Pourquoi ma mère riait devant Les Simpson
Analyse féministe du modèle familial présenté par la série
Enfante, j’ai le souvenir d’avoir vu ma mère rire à gorge déployée devant le burlesque des situations familiales présentées par la série animée Les Simpson. Le personnage de Marge, mère au foyer éreintée par son travail domestique invisibilisé, l’attirait particulièrement. Elle riait de son quotidien rythmé par les déboires des hommes de la famille. Elle était attendrie par les happy end idylliques de chaque épisode : l’image d’une famille complexe, avec des hauts et des bas mais toujours unie. Elle pouvait aisément comparer sa propre vie à ce mièvre modèle familial. La figure d’Homer Simpson pouvait aussi évoquer quasi directement celle de son propre mari.
1. L’ambiguïté du positionnement des Simpson : critique ou réalité ?

◇ ◇ ◇ ◇ ◇

CONSIGNE 1:
D'après l'extrait, quel personnage de la série attirait particulièrement la mère ?
L'extrait et les enregistrements proviennent de sources différentes.

◇ ◇ ◇ ◇ ◇

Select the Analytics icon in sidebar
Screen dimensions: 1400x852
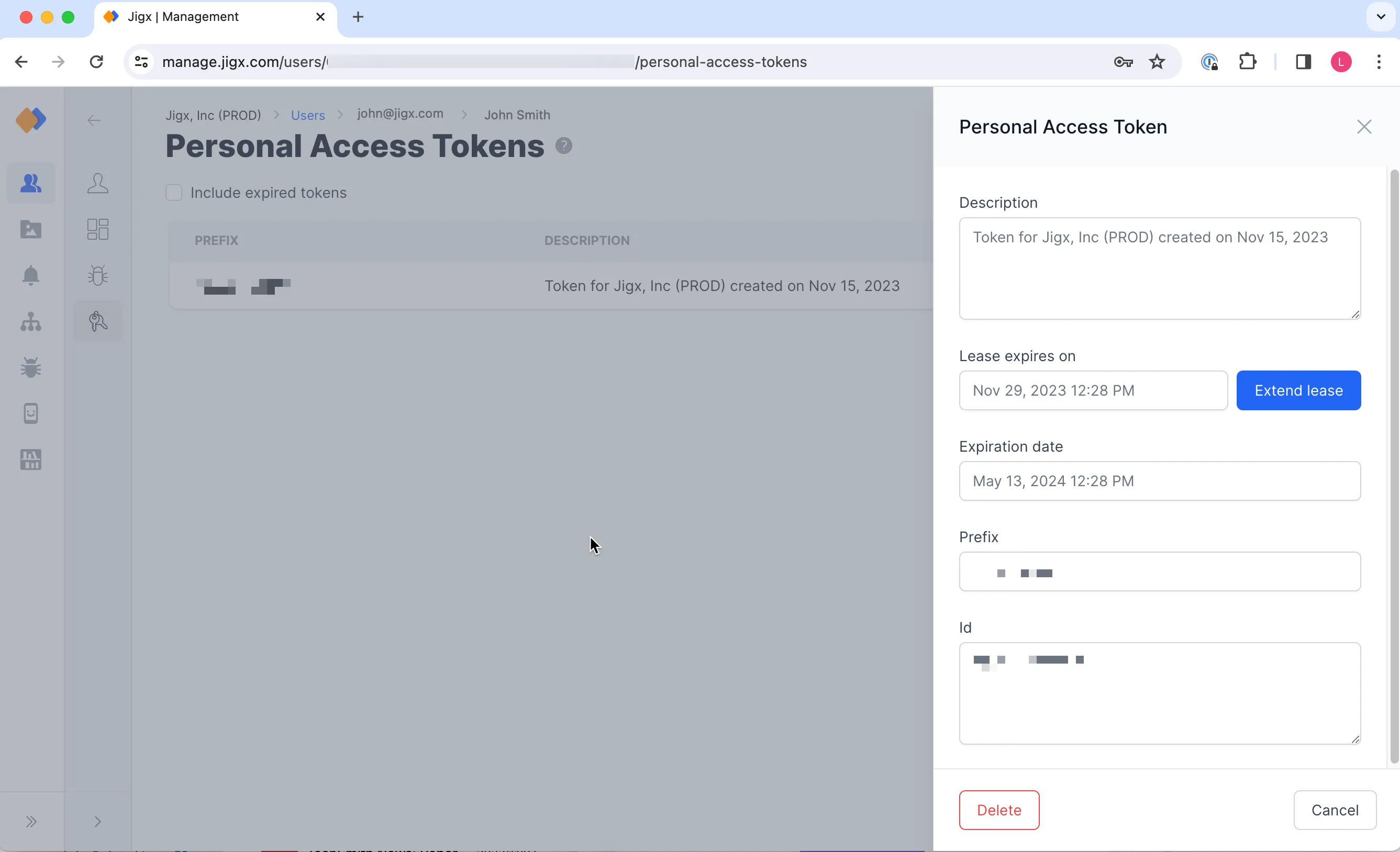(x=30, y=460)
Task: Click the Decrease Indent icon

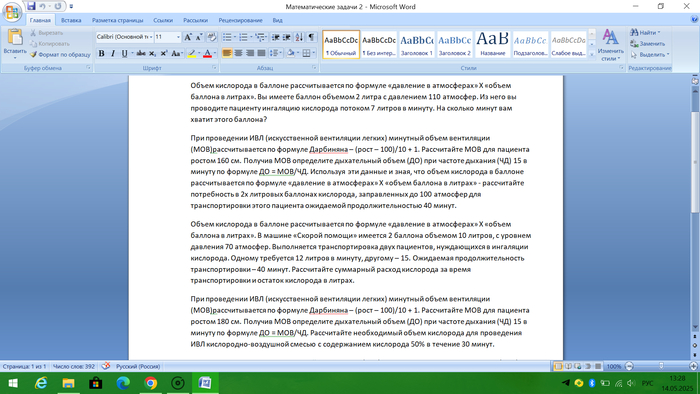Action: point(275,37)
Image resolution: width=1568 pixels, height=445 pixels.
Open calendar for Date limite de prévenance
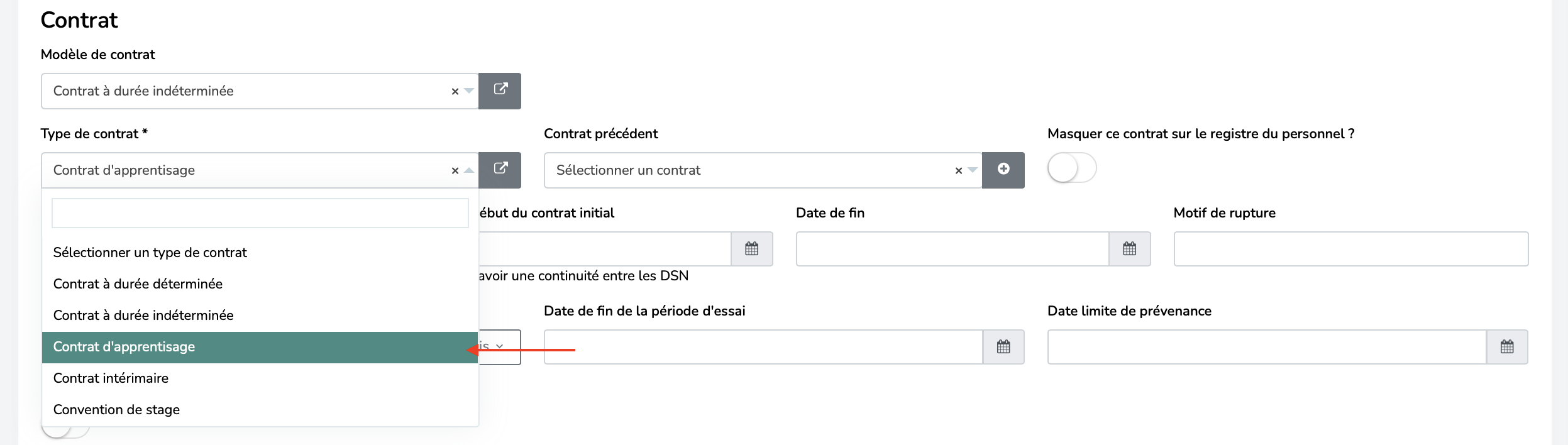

◇ ◇ ◇ ◇ ◇

CONSIGNE 2:
Recopiez le passage des enregistrements allant de la ligne qui contient « Image resolution: width=1568 » jusqu'à la fin des enregistrements, en substituant « date picker » à « calendar » sans rien modifier d'autre, et laissez les images de côté, s'il vous plaît.

RÉPONSE ATTENDUE 1:
Le personnage de Marge.

RÉPONSE ATTENDUE 2:
Image resolution: width=1568 pixels, height=445 pixels.
Open date picker for Date limite de prévenance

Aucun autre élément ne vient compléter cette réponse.